**EXERCISE INSTRUCTIONS**
Reproduce every line of the listing below without any changes.
### DATA FOR THIS EXERCISE ###
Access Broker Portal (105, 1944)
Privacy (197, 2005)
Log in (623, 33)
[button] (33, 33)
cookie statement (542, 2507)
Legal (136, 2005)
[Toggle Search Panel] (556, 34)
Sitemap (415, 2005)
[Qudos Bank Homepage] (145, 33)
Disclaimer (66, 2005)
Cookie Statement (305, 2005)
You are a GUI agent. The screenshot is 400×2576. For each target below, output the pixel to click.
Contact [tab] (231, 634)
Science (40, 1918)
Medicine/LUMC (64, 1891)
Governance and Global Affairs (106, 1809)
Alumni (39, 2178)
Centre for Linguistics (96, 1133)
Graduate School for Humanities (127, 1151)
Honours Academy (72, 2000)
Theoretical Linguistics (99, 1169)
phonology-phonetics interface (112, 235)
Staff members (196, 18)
###
**FINAL ANSWER**
Access Broker Portal (105, 1944)
Privacy (197, 2005)
Log in (623, 33)
[button] (33, 33)
cookie statement (542, 2507)
Legal (136, 2005)
[Toggle Search Panel] (556, 34)
Sitemap (415, 2005)
[Qudos Bank Homepage] (145, 33)
Disclaimer (66, 2005)
Cookie Statement (305, 2005)
You are a GUI agent. The screenshot is 400×2576. For each target below, output the pixel to click.
Contact [tab] (231, 634)
Science (40, 1918)
Medicine/LUMC (64, 1891)
Governance and Global Affairs (106, 1809)
Alumni (39, 2178)
Centre for Linguistics (96, 1133)
Graduate School for Humanities (127, 1151)
Honours Academy (72, 2000)
Theoretical Linguistics (99, 1169)
phonology-phonetics interface (112, 235)
Staff members (196, 18)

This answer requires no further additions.